[Items from a dataset]
========

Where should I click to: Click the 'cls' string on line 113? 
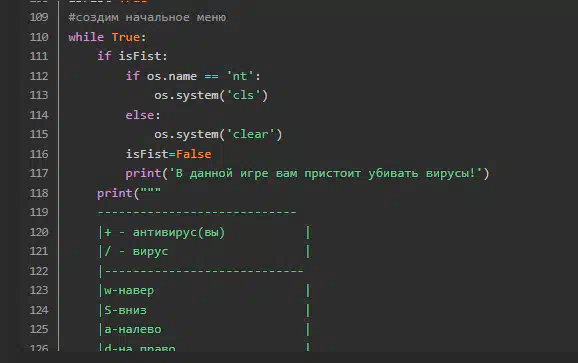pos(243,95)

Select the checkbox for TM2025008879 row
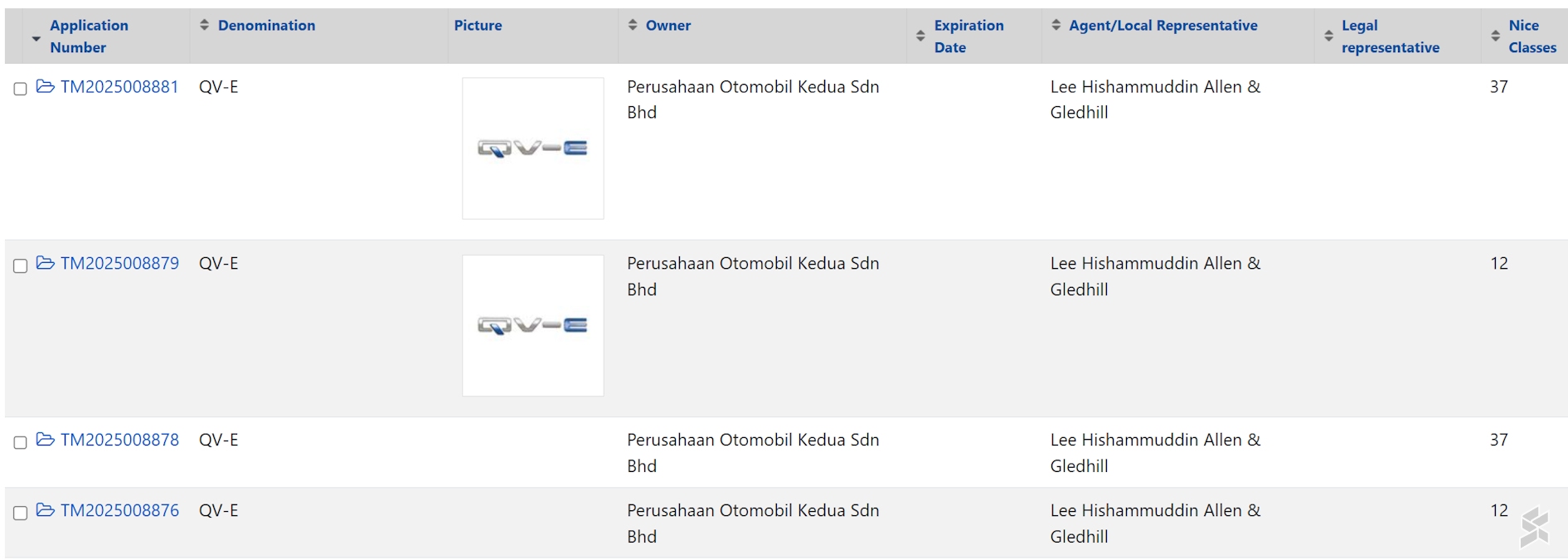[x=21, y=265]
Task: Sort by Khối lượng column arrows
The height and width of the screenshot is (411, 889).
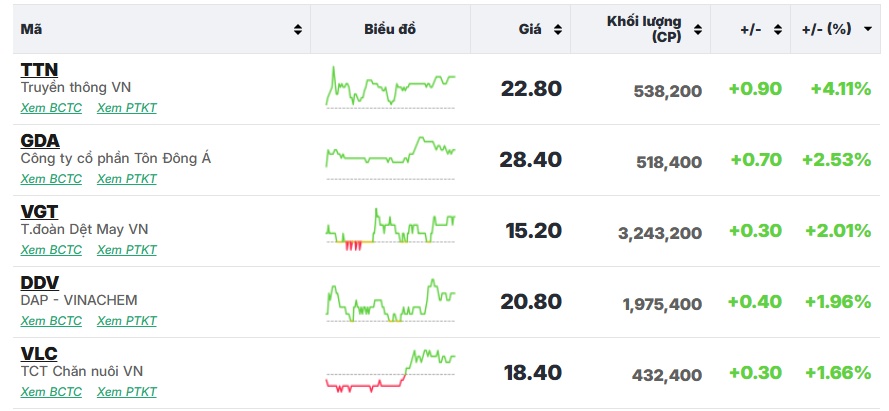Action: coord(698,30)
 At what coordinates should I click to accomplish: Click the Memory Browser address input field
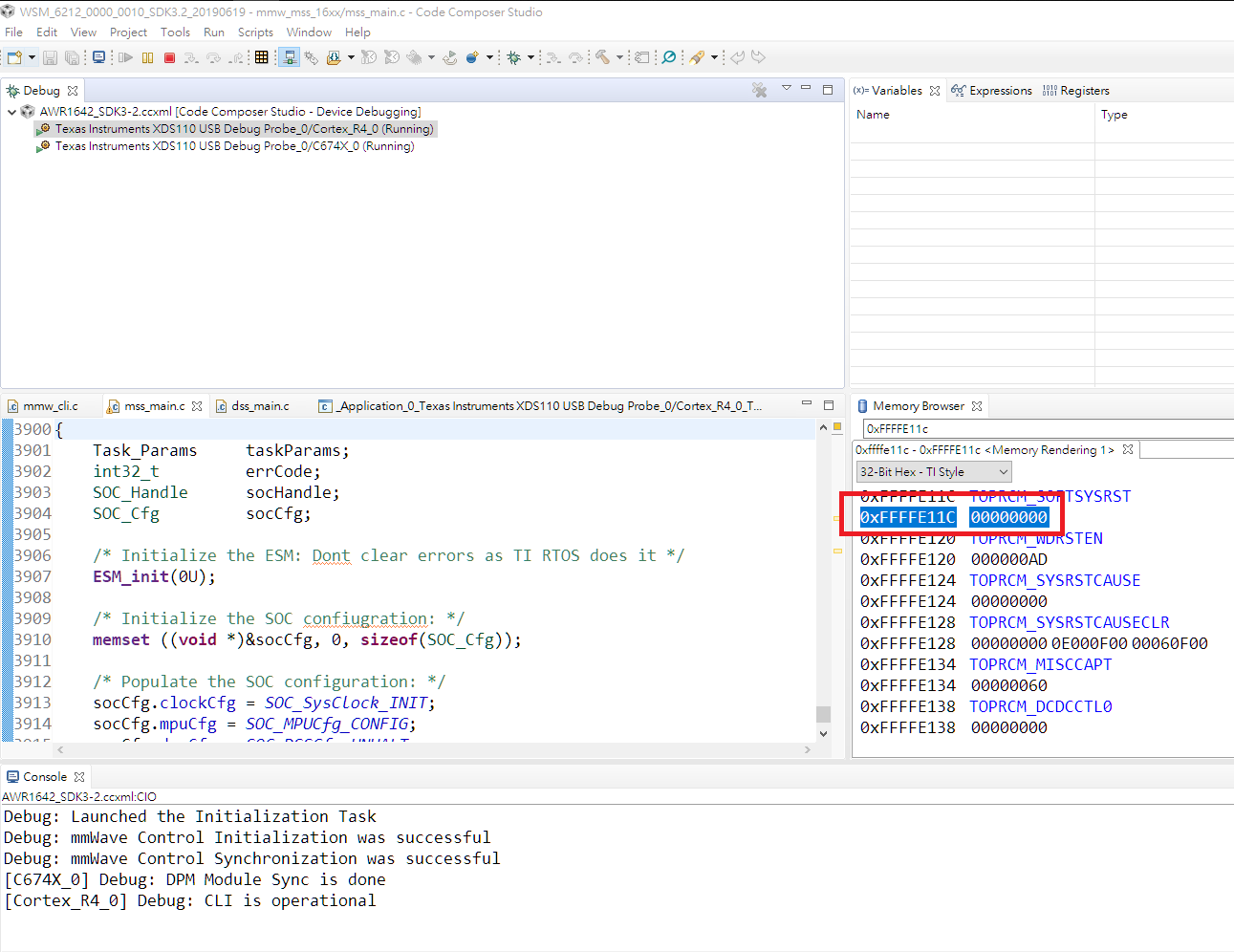click(1042, 429)
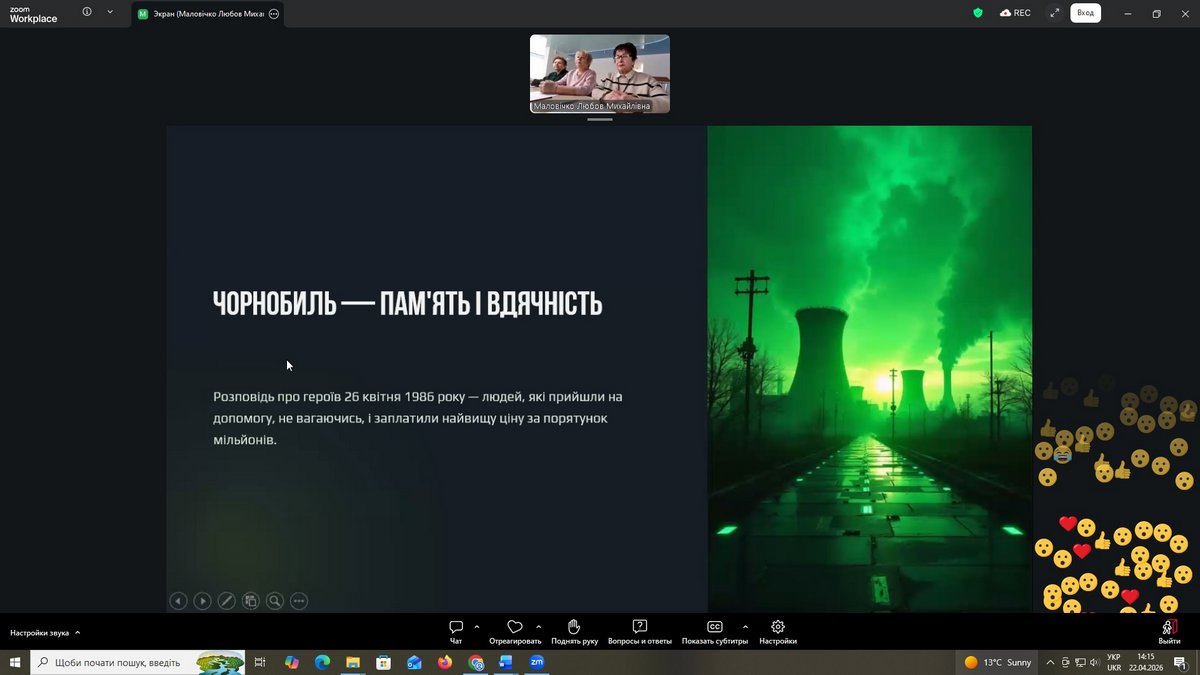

========

● Description of the task
Output exactly the lines from the one containing "The height and" through the last line of the records above, both included, leaving out any pictures.

● Result for this exercise
The height and width of the screenshot is (411, 889).
Action: coord(698,30)
 At what coordinates should I click to accomplish: Click the Memory Browser address input field
click(1042, 429)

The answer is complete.